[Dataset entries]
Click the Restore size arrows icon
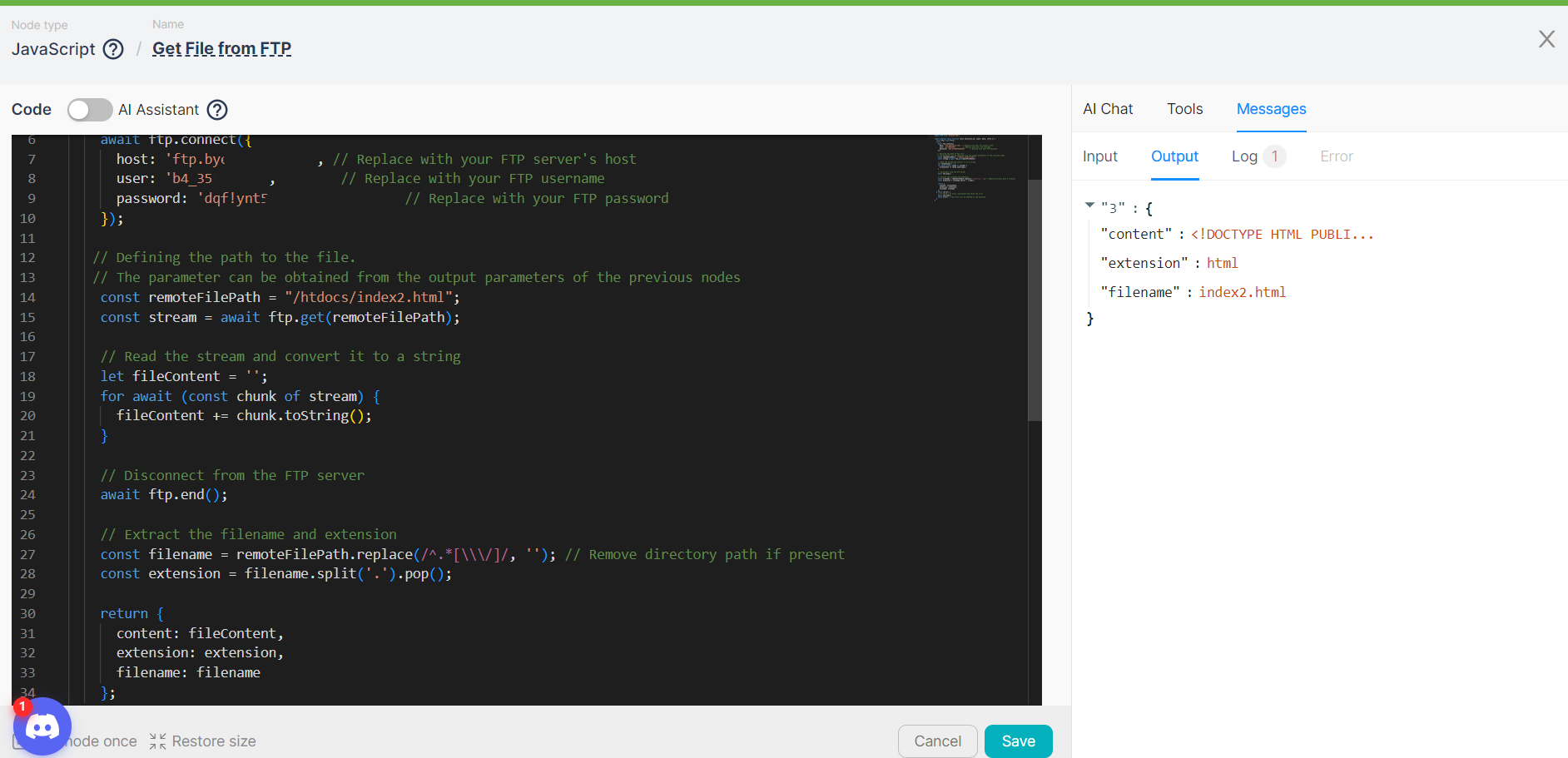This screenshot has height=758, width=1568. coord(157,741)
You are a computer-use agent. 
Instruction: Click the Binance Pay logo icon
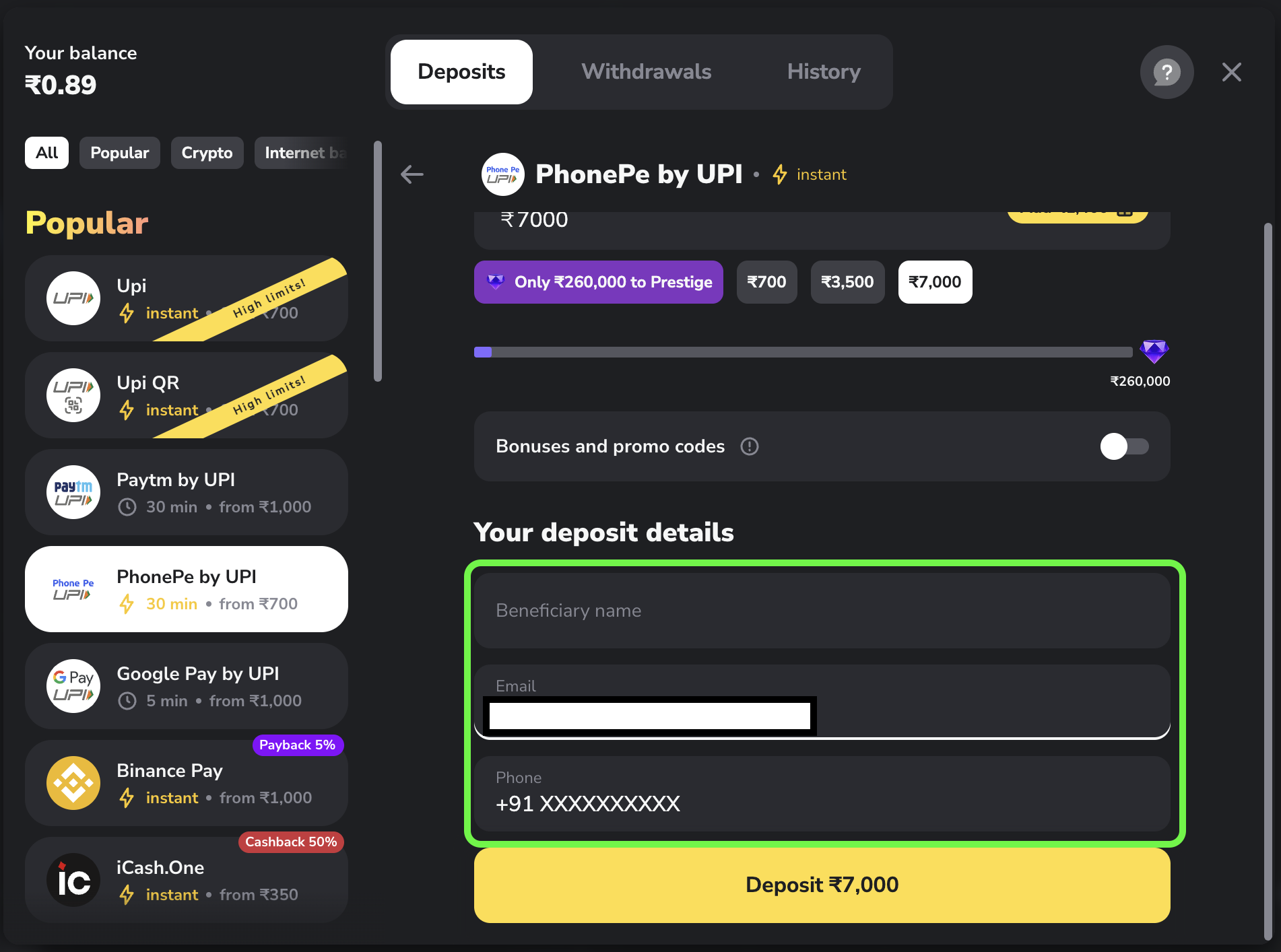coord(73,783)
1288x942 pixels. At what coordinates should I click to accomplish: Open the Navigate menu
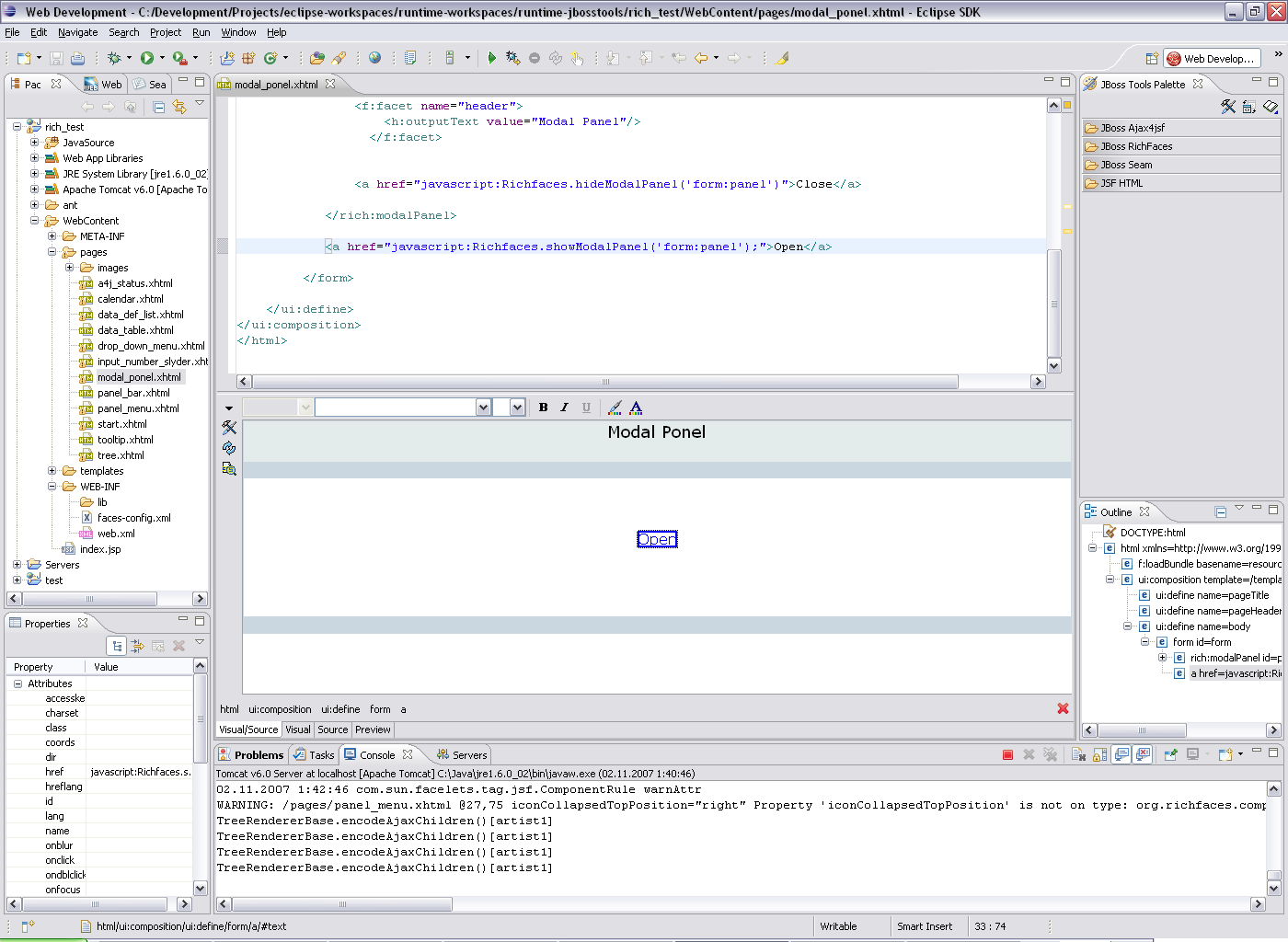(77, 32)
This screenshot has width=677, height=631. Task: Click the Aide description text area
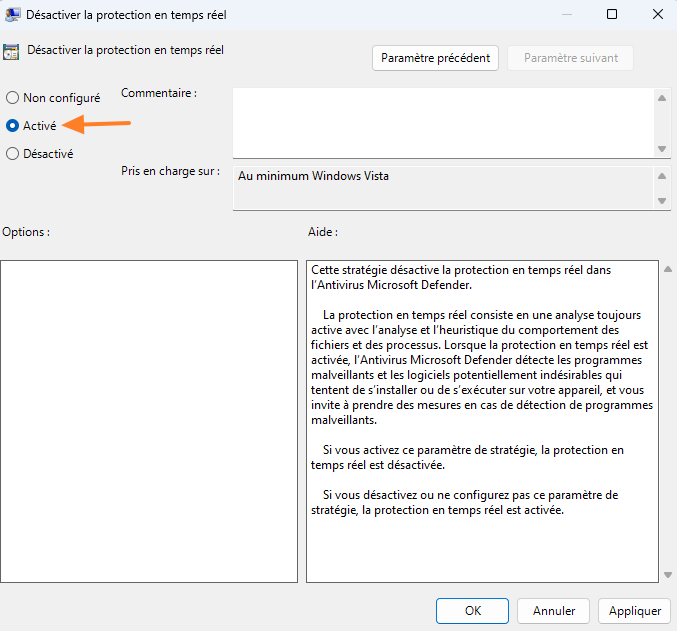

_Exercise instructions:_ The records above are to be duplicated exactly, pictures left out.

_Written solution:_
Click the Restore size arrows icon
This screenshot has height=758, width=1568. coord(157,741)
You are a computer-use agent. 
Instruction: Click the Binance Pay logo icon
coord(73,783)
1288x942 pixels. At what coordinates should I click to accomplish: Open the Navigate menu
(77, 32)
This screenshot has width=677, height=631. Task: Click the Aide description text area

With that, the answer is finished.